PARIS, April 5 (Xinhua) -- With the total coronavirus fatalities swelling to 8,078 while the number of critically-ill patients increasing less rapidly, French authorities on Sunday warned that the virus "continues to hit hard," urging people to continue to respect the confinement.
The number of patients who died in the country's hospitals rose by 357 to 5,889. The one-day increase was less than 441 registered on Saturday and the record of 588 on Friday, according to the Health Ministry.
In addition, the counting by elderly nursing homes across the country found that there were 2,189 deaths since March 1, the ministry said in a press release.
A total of 70,478 people have been tested positive for coronavirus since the start of the epidemic. The number of "confirmed or possible" cases in nursing homes rose to 22,361.
Some 28,891 people are hospitalized, among them 6,978 need life support in intensive care units (ICU), up by 140, a smaller increase compared with 176 recorded a day before.
The ministry noted that the infection was spreading at slower pace and the number of critically-ill patients was increasing less rapidly, which it called a key indicator to evaluate how hospitals are using the available human and logistic resources.
A slowdown in the number of patients in intensive care units meant less pressure on hospitals and that drastic curb on people movement to halt the virus spread begins bearing fruit.
However, health and local authorities were cautiously optimistic, warning that social distancing instructions should be strictly respected despite some good signs and good weather.
"Let us all be mobilized to fight against COVID-19. Let us respect the instructions, strict confinement, physical distance and barrier gestures, to protect ourselves, protect our loved ones," the ministry said, warning that the coronavirus "continues to hit hard."
"Even if the weather is nice, don't forget that to limit the spread of COVID-19, containment measures are still in place," Paris police prefecture said on Sunday.
Warm spring weather had incited Parisians to walk out, defying a lockdown imposed in mid-March to stem the virus spread.
Footages broadcasting by local TV channels showed many people walking or jogging along the bank of the Seine river enjoying a sunny Sunday.
"When we see some of these images, when we see some of these attitudes, it is true that it is totally incomprehensible," said Jean Rottner, head of the Grand Est region, the worst-hit region.

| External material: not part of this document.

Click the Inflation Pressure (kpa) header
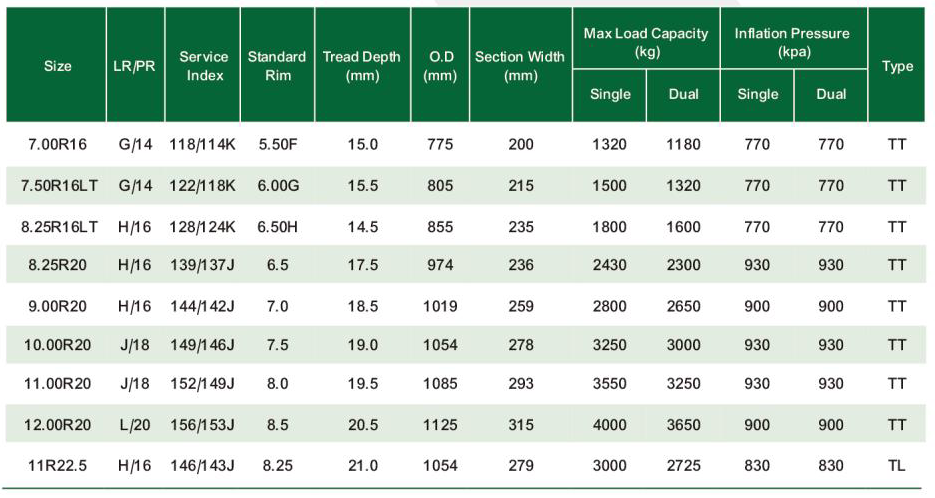The height and width of the screenshot is (498, 935). (x=794, y=42)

"We are in a period of confinement. Staying at home saves your own life and that of others," he told BFMTV news television.
Rottner warned that even if emergency calls decreased and beds in intensive care units became more available, "the situation remains tense."
France has imposed a two-week nationwide lockdown on March 17, and it was extended to April 15.
Under the confinement, only journeys to buy food and medicine and to go to work are allowed. All non-essential businesses have been closed and open-air markets are shut down. People would be allowed to go out for a walk with their children or to exercise once a day for no more than one hour, and within one kilometer of their home. Sanctions against those who break the rules would be tougher.
Patrick Pelloux, president of the Association of hospital emergency doctors, echoed the urgent necessity to stay confined and not to cede to temptation of good weather.
"We are probably winning the battle, but the French must understand that it we are winning over the epidemic it's because they remained confined," Pelloux told France info radio.
"Better days will come, we just need more little patience... It's difficult, but we absolutely have to stay confined," he said.
The scientific council, which advises the government on the epidemic crisis, recommended to prolong containment at least until April 28, noting that three weeks were needed to obtain an initial estimate of the impact.